■ **What the task requires**
The output must be the line with "1200x675 pixels." and every following line to the end of the material, exactly as they appear, and nothing else.

■ **Dataset records**

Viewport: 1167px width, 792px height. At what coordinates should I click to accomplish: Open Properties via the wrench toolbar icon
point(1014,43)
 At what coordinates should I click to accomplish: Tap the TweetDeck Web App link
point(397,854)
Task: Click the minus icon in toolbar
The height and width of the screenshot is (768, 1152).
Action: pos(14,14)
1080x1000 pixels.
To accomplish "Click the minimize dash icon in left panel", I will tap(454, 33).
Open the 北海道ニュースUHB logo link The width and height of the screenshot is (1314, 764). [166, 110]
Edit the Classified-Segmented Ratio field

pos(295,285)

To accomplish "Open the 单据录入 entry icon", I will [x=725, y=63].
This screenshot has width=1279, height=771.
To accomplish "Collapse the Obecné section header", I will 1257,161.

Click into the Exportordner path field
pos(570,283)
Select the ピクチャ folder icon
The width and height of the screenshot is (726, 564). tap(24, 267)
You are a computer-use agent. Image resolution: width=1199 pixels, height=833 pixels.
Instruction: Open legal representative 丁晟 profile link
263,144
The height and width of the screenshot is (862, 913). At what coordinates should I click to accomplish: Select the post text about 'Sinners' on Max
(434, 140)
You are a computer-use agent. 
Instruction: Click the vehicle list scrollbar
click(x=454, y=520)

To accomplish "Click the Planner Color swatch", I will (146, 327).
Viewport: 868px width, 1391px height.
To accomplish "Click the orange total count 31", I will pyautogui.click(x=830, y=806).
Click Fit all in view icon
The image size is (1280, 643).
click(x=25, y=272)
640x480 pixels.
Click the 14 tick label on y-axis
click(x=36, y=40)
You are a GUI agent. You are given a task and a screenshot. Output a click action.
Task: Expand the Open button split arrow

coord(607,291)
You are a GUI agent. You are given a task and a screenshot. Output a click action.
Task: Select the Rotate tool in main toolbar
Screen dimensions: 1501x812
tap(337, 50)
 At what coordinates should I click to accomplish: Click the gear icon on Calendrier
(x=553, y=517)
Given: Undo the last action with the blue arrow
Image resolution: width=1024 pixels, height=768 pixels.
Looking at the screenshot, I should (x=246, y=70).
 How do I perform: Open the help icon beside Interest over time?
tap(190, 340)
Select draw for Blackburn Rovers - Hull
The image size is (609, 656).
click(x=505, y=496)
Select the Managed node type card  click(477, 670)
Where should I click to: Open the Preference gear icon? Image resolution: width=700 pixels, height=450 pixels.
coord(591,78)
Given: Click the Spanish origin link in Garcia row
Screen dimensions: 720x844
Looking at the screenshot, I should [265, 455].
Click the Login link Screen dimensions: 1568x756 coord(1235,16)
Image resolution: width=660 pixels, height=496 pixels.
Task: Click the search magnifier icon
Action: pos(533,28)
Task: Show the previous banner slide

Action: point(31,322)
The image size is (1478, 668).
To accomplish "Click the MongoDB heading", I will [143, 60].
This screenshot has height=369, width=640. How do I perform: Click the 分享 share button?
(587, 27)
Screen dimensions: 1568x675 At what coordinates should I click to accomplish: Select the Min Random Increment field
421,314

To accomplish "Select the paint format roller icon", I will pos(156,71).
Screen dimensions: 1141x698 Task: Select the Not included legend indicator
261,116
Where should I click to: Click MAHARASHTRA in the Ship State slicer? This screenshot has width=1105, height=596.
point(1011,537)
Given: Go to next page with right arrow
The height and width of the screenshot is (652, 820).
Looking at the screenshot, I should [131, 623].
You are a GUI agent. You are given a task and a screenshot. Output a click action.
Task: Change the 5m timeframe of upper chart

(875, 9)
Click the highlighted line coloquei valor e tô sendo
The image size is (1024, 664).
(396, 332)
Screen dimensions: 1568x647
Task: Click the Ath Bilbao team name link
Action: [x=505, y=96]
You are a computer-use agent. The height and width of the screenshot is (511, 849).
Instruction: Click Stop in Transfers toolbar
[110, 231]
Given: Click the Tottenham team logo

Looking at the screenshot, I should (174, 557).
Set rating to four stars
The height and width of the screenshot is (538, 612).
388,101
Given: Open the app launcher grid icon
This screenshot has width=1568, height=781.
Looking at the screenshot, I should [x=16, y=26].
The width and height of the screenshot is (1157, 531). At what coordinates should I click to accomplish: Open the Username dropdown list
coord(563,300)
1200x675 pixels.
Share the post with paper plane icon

■ **Solution for this exercise**
1200x675 pixels.
Share the post with paper plane icon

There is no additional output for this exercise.